Shih Chung-liang (石崇良), head of the MOHW's Department of Medical Affairs

Taipei, Oct. 19 (CNA) Taiwan's health authorities publicized new regulations Friday that allow the exchange of kidney donations between two families of patients needing kidney transplants to increase the chances of such patients finding the organ they need.

Under the Ministry of Health and Welfare's (MOHW's) new guidelines, people who are willing to donate a kidney to a family member suffering from kidney failure but whose kidney is not a match can have their information posted on the Taiwan Organ Registry and Sharing Center to see if mutual matches with other families can be arranged.

If there are two families, each with a donor whose kidney is a match for a patient in the other family, transplants can proceed with MOHW approval after two rounds of reviews by the medical ethics committees of the hospitals involved, according to the guidelines.
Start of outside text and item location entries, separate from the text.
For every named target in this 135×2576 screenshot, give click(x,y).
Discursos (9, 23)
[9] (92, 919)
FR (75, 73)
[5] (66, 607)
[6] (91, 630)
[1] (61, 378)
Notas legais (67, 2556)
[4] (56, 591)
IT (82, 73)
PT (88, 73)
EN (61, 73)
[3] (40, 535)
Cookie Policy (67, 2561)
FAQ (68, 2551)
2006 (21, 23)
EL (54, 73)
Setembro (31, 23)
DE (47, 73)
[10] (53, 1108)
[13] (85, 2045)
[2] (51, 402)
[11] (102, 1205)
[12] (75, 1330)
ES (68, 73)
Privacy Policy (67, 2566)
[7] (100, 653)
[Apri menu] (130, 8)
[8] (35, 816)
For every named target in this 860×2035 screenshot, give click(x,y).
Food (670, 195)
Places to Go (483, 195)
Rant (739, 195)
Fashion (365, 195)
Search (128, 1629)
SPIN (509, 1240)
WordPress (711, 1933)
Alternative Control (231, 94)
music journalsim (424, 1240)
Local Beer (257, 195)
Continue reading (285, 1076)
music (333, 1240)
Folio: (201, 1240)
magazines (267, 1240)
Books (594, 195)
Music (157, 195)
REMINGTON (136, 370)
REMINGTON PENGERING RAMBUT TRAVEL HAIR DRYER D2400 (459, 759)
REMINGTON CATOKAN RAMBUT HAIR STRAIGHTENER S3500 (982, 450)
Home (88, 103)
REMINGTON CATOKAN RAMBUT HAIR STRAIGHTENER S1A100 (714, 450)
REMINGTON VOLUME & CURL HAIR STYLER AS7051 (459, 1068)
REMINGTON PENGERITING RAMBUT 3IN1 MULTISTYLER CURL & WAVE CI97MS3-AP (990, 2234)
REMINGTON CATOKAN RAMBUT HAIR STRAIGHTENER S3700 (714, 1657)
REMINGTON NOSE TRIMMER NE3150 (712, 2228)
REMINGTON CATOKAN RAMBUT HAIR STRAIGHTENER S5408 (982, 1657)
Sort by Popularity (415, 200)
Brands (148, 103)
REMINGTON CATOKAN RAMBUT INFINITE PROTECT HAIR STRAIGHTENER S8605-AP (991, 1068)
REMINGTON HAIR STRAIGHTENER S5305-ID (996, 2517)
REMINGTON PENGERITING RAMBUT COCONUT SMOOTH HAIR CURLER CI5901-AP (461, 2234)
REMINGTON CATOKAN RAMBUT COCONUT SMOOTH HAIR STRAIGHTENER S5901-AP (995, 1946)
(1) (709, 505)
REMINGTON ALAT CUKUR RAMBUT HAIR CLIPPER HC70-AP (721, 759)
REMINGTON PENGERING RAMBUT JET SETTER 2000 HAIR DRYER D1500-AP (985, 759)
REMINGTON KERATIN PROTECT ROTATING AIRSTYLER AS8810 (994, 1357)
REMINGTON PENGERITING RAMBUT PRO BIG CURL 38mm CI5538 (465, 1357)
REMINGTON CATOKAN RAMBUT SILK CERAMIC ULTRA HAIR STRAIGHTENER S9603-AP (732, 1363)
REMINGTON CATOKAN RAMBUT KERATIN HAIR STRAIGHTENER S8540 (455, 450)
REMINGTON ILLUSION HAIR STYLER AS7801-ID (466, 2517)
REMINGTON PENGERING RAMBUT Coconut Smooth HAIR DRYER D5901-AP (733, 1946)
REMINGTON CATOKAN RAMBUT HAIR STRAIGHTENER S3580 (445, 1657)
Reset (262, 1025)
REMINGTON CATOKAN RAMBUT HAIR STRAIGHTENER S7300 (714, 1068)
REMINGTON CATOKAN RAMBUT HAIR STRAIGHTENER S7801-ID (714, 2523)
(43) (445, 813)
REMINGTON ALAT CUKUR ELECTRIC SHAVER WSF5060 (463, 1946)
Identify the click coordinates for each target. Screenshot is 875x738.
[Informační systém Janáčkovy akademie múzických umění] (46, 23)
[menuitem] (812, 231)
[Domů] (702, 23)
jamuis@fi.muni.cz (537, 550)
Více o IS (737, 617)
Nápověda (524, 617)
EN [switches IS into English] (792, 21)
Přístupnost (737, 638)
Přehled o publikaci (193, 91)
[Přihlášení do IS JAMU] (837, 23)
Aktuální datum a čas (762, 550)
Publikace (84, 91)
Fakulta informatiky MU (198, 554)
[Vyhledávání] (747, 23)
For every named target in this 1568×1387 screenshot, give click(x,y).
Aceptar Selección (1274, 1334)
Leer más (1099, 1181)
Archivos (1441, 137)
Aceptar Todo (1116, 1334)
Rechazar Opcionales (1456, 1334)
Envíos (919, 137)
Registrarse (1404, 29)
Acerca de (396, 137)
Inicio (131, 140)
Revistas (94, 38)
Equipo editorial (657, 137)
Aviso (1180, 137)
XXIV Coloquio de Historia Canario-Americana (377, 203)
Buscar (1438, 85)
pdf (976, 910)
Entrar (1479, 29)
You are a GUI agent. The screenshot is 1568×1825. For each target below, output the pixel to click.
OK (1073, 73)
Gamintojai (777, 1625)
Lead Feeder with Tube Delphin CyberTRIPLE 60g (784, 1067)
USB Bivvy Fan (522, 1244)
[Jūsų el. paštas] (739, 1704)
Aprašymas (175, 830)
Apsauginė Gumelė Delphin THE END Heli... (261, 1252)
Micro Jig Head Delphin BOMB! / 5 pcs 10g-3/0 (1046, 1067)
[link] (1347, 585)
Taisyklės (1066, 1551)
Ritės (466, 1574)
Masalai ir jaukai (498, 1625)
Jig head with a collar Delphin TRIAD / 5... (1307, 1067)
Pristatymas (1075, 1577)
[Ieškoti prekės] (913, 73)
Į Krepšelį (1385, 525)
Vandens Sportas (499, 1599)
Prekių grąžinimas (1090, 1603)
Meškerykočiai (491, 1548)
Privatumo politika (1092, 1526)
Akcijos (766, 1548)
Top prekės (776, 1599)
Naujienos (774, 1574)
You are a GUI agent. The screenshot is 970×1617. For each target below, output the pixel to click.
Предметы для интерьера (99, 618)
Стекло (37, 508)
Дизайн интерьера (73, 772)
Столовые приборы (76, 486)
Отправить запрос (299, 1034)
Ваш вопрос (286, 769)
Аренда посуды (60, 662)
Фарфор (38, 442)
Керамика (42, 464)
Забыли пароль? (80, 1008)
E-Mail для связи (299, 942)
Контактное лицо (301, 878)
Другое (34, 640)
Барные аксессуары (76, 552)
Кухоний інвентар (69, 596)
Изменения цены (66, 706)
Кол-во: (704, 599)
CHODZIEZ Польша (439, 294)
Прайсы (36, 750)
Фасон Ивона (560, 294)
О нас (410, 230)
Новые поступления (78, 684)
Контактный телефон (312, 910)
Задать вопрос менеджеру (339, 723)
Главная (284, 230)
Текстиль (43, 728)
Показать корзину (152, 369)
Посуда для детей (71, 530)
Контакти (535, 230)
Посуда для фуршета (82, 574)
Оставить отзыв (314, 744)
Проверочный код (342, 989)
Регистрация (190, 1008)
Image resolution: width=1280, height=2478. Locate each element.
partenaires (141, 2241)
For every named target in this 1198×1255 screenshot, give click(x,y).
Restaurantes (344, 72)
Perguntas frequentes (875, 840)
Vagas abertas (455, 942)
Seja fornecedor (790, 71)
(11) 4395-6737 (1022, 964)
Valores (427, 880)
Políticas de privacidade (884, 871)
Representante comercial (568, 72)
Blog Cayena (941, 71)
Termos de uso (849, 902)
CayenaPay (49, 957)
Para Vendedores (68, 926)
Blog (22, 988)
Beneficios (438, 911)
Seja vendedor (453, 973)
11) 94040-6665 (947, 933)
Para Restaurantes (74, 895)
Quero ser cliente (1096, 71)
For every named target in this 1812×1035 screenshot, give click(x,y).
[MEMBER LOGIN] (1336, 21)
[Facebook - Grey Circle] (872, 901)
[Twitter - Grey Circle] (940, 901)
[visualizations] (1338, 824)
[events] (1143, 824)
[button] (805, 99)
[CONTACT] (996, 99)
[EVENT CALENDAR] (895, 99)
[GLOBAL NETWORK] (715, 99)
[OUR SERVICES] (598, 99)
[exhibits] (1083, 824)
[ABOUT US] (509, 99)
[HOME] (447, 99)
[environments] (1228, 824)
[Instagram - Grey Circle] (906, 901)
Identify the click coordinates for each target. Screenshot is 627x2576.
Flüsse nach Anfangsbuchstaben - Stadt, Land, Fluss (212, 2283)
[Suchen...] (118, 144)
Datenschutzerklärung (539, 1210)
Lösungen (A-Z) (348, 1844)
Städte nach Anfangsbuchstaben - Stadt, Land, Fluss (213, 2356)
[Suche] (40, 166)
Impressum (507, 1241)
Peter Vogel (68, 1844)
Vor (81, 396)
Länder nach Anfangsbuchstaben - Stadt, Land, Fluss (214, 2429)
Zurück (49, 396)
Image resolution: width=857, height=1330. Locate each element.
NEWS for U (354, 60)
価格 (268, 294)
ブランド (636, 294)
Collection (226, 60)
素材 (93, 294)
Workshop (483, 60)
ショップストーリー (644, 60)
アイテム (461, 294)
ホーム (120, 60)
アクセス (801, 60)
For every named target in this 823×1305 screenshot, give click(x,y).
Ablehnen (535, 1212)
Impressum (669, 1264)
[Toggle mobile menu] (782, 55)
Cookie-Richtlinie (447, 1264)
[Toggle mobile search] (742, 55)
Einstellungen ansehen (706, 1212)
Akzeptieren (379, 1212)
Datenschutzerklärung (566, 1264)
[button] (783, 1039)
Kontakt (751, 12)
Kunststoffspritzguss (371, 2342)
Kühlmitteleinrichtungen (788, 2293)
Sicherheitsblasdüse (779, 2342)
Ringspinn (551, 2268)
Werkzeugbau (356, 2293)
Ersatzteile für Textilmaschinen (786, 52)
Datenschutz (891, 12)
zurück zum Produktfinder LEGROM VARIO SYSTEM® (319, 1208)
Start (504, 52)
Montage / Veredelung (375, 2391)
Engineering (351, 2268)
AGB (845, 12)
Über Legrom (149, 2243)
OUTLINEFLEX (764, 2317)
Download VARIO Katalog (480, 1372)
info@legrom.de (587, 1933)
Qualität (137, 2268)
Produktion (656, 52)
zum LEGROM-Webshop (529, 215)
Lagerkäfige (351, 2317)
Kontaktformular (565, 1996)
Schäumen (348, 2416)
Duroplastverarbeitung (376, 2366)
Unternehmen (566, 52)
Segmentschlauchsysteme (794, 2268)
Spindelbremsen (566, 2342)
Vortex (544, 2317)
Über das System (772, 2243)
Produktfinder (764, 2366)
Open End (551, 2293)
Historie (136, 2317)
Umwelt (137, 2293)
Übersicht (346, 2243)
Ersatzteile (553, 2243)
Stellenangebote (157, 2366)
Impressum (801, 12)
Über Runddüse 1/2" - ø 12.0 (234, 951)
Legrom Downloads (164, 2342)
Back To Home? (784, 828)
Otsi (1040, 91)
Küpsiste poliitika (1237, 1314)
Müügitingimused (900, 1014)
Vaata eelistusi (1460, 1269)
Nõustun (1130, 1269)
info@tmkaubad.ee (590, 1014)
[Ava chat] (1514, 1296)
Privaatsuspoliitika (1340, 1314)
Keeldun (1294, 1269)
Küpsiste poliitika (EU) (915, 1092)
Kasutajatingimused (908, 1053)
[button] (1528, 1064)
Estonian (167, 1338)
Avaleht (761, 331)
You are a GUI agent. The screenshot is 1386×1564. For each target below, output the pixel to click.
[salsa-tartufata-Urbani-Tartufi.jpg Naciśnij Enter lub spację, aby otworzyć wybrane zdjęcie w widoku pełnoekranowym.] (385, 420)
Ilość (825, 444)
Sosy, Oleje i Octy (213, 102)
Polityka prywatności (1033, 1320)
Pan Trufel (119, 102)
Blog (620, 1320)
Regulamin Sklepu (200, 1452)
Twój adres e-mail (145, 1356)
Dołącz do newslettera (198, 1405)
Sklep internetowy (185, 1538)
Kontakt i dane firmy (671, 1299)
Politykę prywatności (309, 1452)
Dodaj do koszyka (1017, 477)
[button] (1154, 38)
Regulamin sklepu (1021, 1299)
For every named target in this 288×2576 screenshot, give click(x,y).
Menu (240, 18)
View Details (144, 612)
Shih Chung-liang (石崇良), head of the MOHW's Department of Medical Affairs, described the new system as "exchanging one kidney for another."

The system can prevent ethical disputes or illegal organ trading, while increasing the chances of patients finding a kidney they can use, Shih said.

The new guidelines also stipulate that the date of the transplants must be set jointly by the hospitals that will perform the surgeries, and any of the two patients or two donors can withdraw their consent in writing at any time before the operation.

Official statistics show that there were 83,000 dialysis patients in Taiwan as of the end of July.

That contrasts to over 7,400 of them listed as candidates for a kidney transplant at the organ registry and sharing center at present and about 7,000 on the wait list as of the end of last year.

Kidney transplants are relatively rare, however, as only 217 patients received a transplant of a kidney from a deceased donor in 2017 and 112 received kidneys from living family members, statistics show.

Once the new system takes effect, which Shih said could be in January 2019 because there is a two-month period of public review after the guidelines are made public, the more than 7,000 families of patients on the waiting list will be able to check kidney pairings with other families on the list, according to Shih.

Taiwan will be the third country in Asia, after India and Singapore, to introduce the system once the guidelines take effect, Shih said.